Abstract
This is a protocol for a Cochrane Review (Intervention). The objectives are as follows:
To determine the effectiveness of Vitex agnus castus for the treatment of PMS symptoms.
We wish to examine the following: (1) The effect of Vitex agnus castus on combined symptoms or global scores associated with PMS versus placebo. (2) The effect of Vitex agnus castus on combined symptoms or global scores associated with PMS versus another treatment (listed below). (3) The effect of Vitex agnus castus on patient satisfaction versus placebo. (4) The effect of Vitex agnus castus on patient satisfaction versus another treatment. (5) The effect of Vitex agnus castus on specific symptoms associated with PMS versus placebo. (6) The effect of Vitex agnus castus on specific symptoms associated with PMS versus another treatment. (7) The adverse effects of Vitex agnus castus.
Background
Premenstrual syndrome (PMS) is a common condition. In the United Kingdom (UK), it is estimated that up to 1.5 million women experience significant, disruptive symptoms (Wyatt 2001). PMS is defined as the cyclical recurrence of psychological, behavioural or physical symptoms during the luteal phase of the menstrual cycle. The symptoms should resolve completely by the end of menstruation and women should be free of symptoms for at least one week between menstruation and ovulation (O'Brien 1997). Over 150 symptoms have been attributed to PMS. Common symptoms include breast pain (cyclical mastalgia), headache, backache, lack of energy, clumsiness, tension, anxiety, irritability, depression, food cravings, bloating and changes to sex drive. For diagnosis, the nature of the symptoms is less important than the timing of the symptoms, particularly the resolution of the symptoms by the end of menstruation (O'Brien 1997). If the timing of symptoms in relation to menstruation is not established, PMS can be confused with other conditions such as anxiety and depression and may be misdiagnosed or mistreated (Gardner 1998). It is estimated that up to 95% of women of reproductive age suffer mild 'physiological' premenstrual symptoms. In the majority, these are tolerated and there is no interference with normal functioning (O'Brien 1998). Five to ten per cent have 'pathological' symptoms severe enough to disrupt their lives significantly in the two weeks before menstruation, justifying the term PMS (O'Brien 1993). The term premenstrual dysphoric disorder (PMDD) describes a subgroup of women using stringent diagnostic criteria, emphasising the severity and associated major disruption to life and relationships caused by PMS (DSM IV 1994). It must be confirmed prospectively by means of daily diary ratings of symptoms over at least two consecutive cycles.

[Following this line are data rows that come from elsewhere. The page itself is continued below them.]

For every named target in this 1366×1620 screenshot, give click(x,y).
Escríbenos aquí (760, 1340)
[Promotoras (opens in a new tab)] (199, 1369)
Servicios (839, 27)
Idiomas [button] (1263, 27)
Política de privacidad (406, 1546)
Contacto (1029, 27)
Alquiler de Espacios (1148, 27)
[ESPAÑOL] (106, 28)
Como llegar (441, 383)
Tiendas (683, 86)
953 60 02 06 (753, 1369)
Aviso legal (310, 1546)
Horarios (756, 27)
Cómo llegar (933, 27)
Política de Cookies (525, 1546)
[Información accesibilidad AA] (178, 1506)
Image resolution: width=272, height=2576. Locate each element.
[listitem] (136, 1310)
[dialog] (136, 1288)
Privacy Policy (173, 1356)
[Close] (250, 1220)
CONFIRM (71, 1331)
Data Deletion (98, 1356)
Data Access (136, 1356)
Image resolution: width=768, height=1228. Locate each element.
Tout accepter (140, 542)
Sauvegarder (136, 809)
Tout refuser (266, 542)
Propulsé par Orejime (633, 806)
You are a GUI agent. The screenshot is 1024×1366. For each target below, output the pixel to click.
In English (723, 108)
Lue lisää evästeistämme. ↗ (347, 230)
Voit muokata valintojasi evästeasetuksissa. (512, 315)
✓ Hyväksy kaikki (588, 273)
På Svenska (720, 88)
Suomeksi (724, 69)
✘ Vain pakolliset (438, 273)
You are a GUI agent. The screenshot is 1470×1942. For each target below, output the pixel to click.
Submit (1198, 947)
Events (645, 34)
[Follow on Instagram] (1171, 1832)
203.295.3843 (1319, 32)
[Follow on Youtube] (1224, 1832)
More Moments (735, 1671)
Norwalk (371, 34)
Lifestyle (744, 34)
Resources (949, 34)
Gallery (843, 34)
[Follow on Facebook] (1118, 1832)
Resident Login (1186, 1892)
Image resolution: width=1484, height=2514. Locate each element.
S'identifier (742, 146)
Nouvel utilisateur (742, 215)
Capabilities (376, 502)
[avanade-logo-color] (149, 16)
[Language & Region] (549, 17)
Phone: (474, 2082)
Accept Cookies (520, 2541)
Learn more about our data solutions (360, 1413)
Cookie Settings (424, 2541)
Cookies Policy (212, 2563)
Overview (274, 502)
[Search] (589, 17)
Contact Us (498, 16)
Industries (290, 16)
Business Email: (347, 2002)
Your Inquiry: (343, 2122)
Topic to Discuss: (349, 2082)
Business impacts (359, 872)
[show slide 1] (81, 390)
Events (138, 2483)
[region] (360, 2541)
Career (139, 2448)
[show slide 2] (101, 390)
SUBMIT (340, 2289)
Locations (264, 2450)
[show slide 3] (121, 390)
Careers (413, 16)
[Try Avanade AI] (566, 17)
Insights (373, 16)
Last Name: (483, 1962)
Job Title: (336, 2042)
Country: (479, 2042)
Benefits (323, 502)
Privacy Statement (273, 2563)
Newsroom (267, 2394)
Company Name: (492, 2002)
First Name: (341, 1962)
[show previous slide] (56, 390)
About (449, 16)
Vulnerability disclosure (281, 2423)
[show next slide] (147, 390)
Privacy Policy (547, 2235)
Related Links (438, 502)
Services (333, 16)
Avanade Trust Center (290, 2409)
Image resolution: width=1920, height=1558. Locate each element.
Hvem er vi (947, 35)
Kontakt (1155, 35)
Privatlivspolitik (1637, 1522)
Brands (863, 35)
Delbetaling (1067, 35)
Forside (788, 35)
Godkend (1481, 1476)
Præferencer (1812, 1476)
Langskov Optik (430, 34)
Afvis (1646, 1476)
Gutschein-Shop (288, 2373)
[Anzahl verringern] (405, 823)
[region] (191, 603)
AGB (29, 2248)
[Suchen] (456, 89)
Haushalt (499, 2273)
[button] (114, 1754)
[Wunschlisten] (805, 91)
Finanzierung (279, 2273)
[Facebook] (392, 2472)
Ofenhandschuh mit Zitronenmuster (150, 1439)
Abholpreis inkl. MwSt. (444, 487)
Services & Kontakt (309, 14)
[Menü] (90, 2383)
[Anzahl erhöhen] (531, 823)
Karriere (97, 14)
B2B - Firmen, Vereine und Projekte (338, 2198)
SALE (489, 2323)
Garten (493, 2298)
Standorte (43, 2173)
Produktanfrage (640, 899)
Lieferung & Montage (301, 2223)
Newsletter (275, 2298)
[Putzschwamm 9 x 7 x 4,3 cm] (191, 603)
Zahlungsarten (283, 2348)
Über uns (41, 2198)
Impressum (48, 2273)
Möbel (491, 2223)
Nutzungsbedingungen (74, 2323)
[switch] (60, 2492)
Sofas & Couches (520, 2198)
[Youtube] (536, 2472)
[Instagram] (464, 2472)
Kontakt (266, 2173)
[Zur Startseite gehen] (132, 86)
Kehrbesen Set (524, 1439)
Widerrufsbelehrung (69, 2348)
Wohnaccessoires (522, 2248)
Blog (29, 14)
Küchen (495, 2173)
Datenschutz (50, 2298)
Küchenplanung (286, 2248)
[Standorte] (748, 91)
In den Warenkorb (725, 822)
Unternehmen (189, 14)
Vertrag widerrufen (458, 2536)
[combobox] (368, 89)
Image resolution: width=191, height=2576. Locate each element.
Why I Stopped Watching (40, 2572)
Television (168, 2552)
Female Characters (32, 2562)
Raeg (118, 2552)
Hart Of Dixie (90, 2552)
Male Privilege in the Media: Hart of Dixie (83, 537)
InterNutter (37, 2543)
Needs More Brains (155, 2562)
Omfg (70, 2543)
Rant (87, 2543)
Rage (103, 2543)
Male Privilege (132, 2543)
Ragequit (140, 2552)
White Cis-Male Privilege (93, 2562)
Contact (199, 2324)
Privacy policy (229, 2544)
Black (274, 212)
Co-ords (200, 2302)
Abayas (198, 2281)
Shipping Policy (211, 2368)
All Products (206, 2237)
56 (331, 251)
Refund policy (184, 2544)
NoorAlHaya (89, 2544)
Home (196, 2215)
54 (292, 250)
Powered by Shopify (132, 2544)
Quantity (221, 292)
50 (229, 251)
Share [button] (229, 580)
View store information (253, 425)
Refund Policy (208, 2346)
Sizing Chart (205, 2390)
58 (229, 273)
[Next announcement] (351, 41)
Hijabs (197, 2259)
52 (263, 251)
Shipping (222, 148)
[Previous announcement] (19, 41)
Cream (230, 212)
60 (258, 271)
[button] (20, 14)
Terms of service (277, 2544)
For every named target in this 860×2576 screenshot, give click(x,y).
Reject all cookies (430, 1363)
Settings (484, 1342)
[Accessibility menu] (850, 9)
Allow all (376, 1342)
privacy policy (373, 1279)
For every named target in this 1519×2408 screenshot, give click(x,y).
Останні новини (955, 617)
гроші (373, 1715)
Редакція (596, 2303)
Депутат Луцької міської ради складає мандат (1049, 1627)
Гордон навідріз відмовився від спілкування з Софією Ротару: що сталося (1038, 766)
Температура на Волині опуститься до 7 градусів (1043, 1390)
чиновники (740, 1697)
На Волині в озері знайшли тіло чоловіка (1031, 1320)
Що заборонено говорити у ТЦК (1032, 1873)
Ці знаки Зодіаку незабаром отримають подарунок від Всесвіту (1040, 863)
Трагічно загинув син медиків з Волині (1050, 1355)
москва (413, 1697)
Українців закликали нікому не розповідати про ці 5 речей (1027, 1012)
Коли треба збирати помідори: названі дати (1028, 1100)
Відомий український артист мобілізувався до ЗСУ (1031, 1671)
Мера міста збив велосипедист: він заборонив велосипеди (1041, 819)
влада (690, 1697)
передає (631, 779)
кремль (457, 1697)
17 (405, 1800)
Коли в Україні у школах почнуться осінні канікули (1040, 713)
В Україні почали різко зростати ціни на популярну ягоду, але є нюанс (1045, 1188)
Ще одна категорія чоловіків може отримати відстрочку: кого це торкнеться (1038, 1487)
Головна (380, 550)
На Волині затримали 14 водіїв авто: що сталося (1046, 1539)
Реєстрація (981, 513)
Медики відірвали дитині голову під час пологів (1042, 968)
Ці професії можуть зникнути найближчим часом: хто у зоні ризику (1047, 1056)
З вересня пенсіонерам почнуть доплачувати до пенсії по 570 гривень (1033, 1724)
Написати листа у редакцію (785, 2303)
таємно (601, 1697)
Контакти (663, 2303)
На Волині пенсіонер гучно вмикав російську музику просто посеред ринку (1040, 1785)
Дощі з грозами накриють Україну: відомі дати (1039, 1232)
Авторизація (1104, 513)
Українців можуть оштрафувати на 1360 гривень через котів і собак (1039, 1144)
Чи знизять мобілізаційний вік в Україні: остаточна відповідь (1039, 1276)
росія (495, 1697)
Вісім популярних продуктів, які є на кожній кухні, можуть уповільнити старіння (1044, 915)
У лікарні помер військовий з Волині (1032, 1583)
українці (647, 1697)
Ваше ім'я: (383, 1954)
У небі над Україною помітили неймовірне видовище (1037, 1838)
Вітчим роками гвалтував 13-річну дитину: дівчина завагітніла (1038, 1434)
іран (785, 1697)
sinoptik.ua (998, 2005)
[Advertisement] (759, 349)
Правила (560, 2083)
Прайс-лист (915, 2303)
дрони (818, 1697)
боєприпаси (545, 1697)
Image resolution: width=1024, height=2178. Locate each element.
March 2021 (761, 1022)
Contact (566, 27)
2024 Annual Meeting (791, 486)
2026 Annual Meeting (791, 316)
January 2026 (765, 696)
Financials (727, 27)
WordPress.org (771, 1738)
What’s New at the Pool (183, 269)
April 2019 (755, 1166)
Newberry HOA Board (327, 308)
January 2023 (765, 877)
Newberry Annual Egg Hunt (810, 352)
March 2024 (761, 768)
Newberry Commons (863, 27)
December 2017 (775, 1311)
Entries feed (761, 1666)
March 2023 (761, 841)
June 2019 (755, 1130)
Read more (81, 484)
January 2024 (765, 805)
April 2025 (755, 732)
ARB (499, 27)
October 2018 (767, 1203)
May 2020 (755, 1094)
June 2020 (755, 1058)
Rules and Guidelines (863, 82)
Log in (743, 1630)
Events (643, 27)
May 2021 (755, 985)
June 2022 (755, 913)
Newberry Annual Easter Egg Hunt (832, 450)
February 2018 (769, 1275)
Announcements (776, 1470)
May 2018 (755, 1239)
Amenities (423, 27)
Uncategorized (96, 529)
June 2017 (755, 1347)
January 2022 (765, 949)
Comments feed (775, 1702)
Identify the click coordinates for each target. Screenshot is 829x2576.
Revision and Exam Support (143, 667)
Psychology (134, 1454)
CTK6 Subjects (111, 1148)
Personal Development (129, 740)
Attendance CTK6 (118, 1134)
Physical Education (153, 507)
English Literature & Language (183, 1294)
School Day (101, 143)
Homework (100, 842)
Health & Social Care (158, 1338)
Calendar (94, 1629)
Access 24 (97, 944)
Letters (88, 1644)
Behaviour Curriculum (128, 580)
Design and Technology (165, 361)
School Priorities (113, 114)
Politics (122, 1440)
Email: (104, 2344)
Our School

Diagnosis of PMS is based on history, questionnaires, exclusion of certain specific disorders and the use of prospectively administered symptom‐rating methods(O'Brien 1998). Retrospectively recalled symptoms are unreliable and ideally should not be used to make the diagnosis (Collier 2002) In clinical practice, however, PMS is usually diagnosed by self report from the woman. Prospective record keeping is more accurate, but can lead to high dropout rates, particularly with lengthy scales (Budieri 1994). Women often diagnose and treat themselves (Strid 2002). In clinical trials, there is wide diversity in the scales used for assessing entry eligibility and treatment outcomes in PMS. A review of 350 clinical trials for PMS found that 65 different scales or questionnaires were used to classify PMS and for entry eligibility and treatment outcomes (Budieri 1994). This makes comparative evaluation of possible treatments difficult (Budieri 1994). Some scales assign a premenstrual score according to the most troublesome symptoms. Although easy to analyse statistically, such scales can lead to potentially heterogeneous populations of PMS sufferers, grouping those who have predominantly physical symptoms with those having predominantly psychological symptoms. Other scales attempt to divide participants into subgroups according to symptoms clusters to minimise heterogeneity. Within the scales the numerical scores assigned to a question may take integer values or continuous analogue scales. Numerical ranges vary from 95 to 570 in the premenstrual assessment form (PAF) to 0 to 15 in the premenstrual tension‐cator (PMT‐cator).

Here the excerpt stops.